Получил я письма от жены В. К. Колоколова из Харькова, от его старшего сына-доктора технических наук Олега Васильевича Колоколова – из Днепропетровска.
Трогательную весточку прислал Борис Маяк, сын умершего несколько лет назад В. И. Маяка, нашего старшего товарища по борьбе. Тезка писал, что учится в седьмом классе на «4» и «5», но будет учиться еще лучше. Обещал быть достойным человеком, не посрамить светлой памяти отца.
Писали мне красные следопыты, пионеры отряда «Поиск» из многих школ Донецка, Днепропетровска, Кадиевки, Кировска, Константиновки, Часов Яра и других городов. Приглашали приехать в гости, просили ответить на вопросы.
На встречах со школьниками или студентами, молодыми рабочими или учащимися промышленных училищ, мне обязательно задают два вопроса: как сложилась судьба комсомольцев-подпольщиков после войны? Кем был бы Николай Абрамов, если бы не погиб?
Наш командир А. И. Стемплевский окончил техникум, работает диспетчером Константиновского завода стеклоизделий.
Политрук В. С. Дымарь – инвалид Великой Отечественной войны, окончил университет, директор школы в Днепропетровске.
Комсорг В. И. Яковлева все послевоенные годы работает врачом в своем родном городе.
В. С. Залогина трудится в Министерстве здравоохранения УССР.
Е. С. Бурлай заведует кафедрой английского языка Волгоградского педагогического института.
В. А. Соловьева – инженер управления лесхозов и заповедников Абхазской АССР. Живет в городе Сухуми.
В. И. Парфимович работает на химическом заводе в Константиновке. Там же трудится и В. Я. Ковальчук, он окончил техникум, избран депутатом городского Совета народных депутатов.
А. Ф. Онипченко работает начальником смены на заводе «Вторчермет» в городе Константиновке.
И. Н. Иванченко был кадровым военным, сейчас в отставке. Живет в городе Белгород-Днестровский.
П. Р. Максимов – строитель, живет и работает в Часов Яре.
Сын старого большевика В. И. Прищепа по призыву нашей партии уехал на целинные земли, где трудится и в настоящее время.
Т. Е. Сегеда многие годы работала на партийной и советской работе, сейчас на пенсии. Живет в г. Дружковке.
Р. И. Мирошниченко после войны была на комсомольской работе в западных областях Украины. Ныне работник Константиновского райкома Компартии Украины.
М. В. Шулишова работала врачом в Киеве, сейчас на пенсии. Живет в столице Украины.
П. Ю. Сатаров долгие годы работал агрономом, сейчас на заслуженном отдыхе. Живет в Жданове.
X. Н. Мурадян – пенсионер, живет в городе Часов Яре.
* * * * * * * * *
» Условия заданий:
[1] Согласуются ли с отрывком утверждения ниже? Для каждого ответьте «да» или «нет» и дословно процитируйте слова отрывка, которые это решают.
(a) А. И. Стемплевский работает диспетчером на Константиновском заводе стеклоизделий.
(b) Е. С. Бурлай заведует кафедрой немецкого языка.
(c) М. В. Шулишова живет в Харькове.
[2] Ответьте по отрывку на вопросы:
(a) В каком классе учится Борис Маяк?
(b) В каком городе живет В. А. Соловьева?
(c) Кем долгие годы работал П. Ю. Сатаров?
[3] Продолжите отрывок о послевоенных судьбах комсомольцев-подпольщиков, начав сразу после его последнего предложения.

» Извлечённый список:
* * * * * * * * *
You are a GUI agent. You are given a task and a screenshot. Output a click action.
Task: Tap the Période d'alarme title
* * * * * * * * *
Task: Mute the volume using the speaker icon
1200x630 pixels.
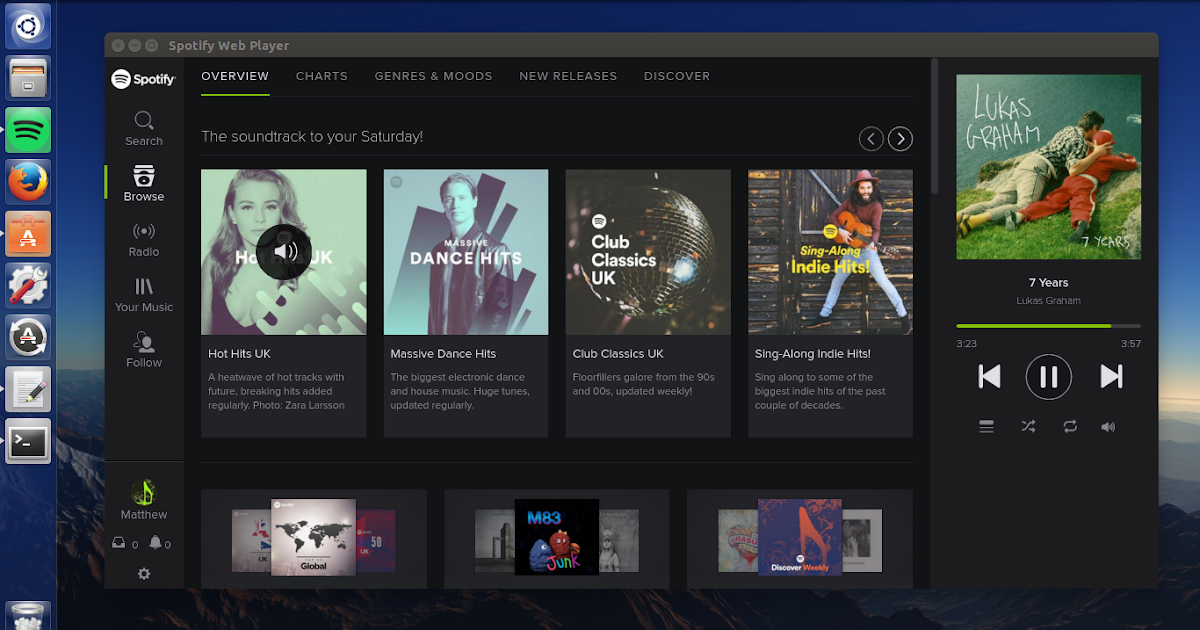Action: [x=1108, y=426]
* * * * * * * * *
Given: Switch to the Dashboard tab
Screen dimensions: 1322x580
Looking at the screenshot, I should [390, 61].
* * * * * * * * *
» Ответы по заданиям:
[1]
(a) Да: «работает диспетчером Константиновского завода стеклоизделий».
(b) Нет: «заведует кафедрой английского языка Волгоградского педагогического института».
(c) Нет: «Живет в столице Украины».

[2]
(a) В седьмом.
(b) В Сухуми.
(c) Агрономом.

[3]
Н. Д. Шейко – офицер советской милиции, работает в Константиновском городском отделе внутренних дел.
Надя Арепьева и Вера Парфимович живут и работают в Москве.
Все члены нашей подпольной организации удостоены правительственных наград. Большинство из них – члены КПСС.
Кем мог стать Николай Абрамов? Рабочим, техником, инженером, ученым? Не знаю… Но я твердо убежден: он был бы честным, активным и, безусловно, полезным обществу человеком. Николай нашел бы применение своему трудолюбию, доброжелательству, и, конечно же, не искал бы легких путей в жизни. И непременно был бы коммунистом.
Николай Абрамов прожил недолгую, но яркую жизнь. Он был настоящим патриотом, честным человеком и прекрасным товарищем. Константиновны чтут его память: трудящиеся завода стеклоизделий имени 13 расстрелянных рабочих (бывшего бутылочного) зачислили Николая Абрамова в почетные рабочие своего коллектива, выполняют и перевыполняют производственные планы под девизом: «За себя и за того парня».
На братской могиле подпольщиков и партизан Константиновки установлена скульптура женщины, возлагающей цветы. Это мать Родина славит своих храбрых сынов, отдавших жизнь во имя ее свободы и величия.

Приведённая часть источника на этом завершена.